**Task**: Please print all the lines below exactly as they are written.

Collection entries
━━━━━━━━━━━━━━━━━━━━
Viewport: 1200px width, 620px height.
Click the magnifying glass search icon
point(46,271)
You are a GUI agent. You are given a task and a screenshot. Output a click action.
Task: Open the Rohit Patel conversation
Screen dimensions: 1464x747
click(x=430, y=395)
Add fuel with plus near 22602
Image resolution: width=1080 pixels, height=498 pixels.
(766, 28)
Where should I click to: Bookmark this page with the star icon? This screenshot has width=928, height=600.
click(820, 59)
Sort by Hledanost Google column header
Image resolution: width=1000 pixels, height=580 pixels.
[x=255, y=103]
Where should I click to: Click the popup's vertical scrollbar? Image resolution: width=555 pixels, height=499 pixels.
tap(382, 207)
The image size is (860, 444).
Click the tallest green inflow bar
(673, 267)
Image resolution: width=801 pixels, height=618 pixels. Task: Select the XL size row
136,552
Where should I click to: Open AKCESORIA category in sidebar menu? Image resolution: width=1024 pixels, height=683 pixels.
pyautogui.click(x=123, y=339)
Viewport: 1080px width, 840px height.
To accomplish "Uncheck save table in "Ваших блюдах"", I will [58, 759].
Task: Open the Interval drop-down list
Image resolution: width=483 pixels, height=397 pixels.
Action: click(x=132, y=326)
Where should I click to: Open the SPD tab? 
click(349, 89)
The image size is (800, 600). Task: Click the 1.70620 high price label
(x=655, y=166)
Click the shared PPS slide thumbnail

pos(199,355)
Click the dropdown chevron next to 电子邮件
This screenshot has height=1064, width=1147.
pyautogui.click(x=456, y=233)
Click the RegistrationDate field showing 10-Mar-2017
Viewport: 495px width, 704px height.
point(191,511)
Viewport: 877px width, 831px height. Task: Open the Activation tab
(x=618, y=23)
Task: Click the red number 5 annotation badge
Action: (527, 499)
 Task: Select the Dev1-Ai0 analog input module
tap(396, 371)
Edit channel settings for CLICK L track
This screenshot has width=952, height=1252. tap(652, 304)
━━━━━━━━━━━━━━━━━━━━
**Exercise response**:
Viewport: 1200px width, 620px height.
Click the magnifying glass search icon
point(46,271)
You are a GUI agent. You are given a task and a screenshot. Output a click action.
Task: Open the Rohit Patel conversation
Screen dimensions: 1464x747
click(x=430, y=395)
Add fuel with plus near 22602
Image resolution: width=1080 pixels, height=498 pixels.
(766, 28)
Where should I click to: Bookmark this page with the star icon? This screenshot has width=928, height=600.
click(820, 59)
Sort by Hledanost Google column header
Image resolution: width=1000 pixels, height=580 pixels.
[x=255, y=103]
Where should I click to: Click the popup's vertical scrollbar? Image resolution: width=555 pixels, height=499 pixels.
tap(382, 207)
The image size is (860, 444).
Click the tallest green inflow bar
(673, 267)
Image resolution: width=801 pixels, height=618 pixels. Task: Select the XL size row
136,552
Where should I click to: Open AKCESORIA category in sidebar menu? Image resolution: width=1024 pixels, height=683 pixels.
pyautogui.click(x=123, y=339)
Viewport: 1080px width, 840px height.
To accomplish "Uncheck save table in "Ваших блюдах"", I will [58, 759].
Task: Open the Interval drop-down list
Image resolution: width=483 pixels, height=397 pixels.
Action: click(x=132, y=326)
Where should I click to: Open the SPD tab? 
click(349, 89)
The image size is (800, 600). Task: Click the 1.70620 high price label
(x=655, y=166)
Click the shared PPS slide thumbnail

pos(199,355)
Click the dropdown chevron next to 电子邮件
This screenshot has height=1064, width=1147.
pyautogui.click(x=456, y=233)
Click the RegistrationDate field showing 10-Mar-2017
Viewport: 495px width, 704px height.
point(191,511)
Viewport: 877px width, 831px height. Task: Open the Activation tab
(x=618, y=23)
Task: Click the red number 5 annotation badge
Action: (527, 499)
 Task: Select the Dev1-Ai0 analog input module
tap(396, 371)
Edit channel settings for CLICK L track
This screenshot has width=952, height=1252. tap(652, 304)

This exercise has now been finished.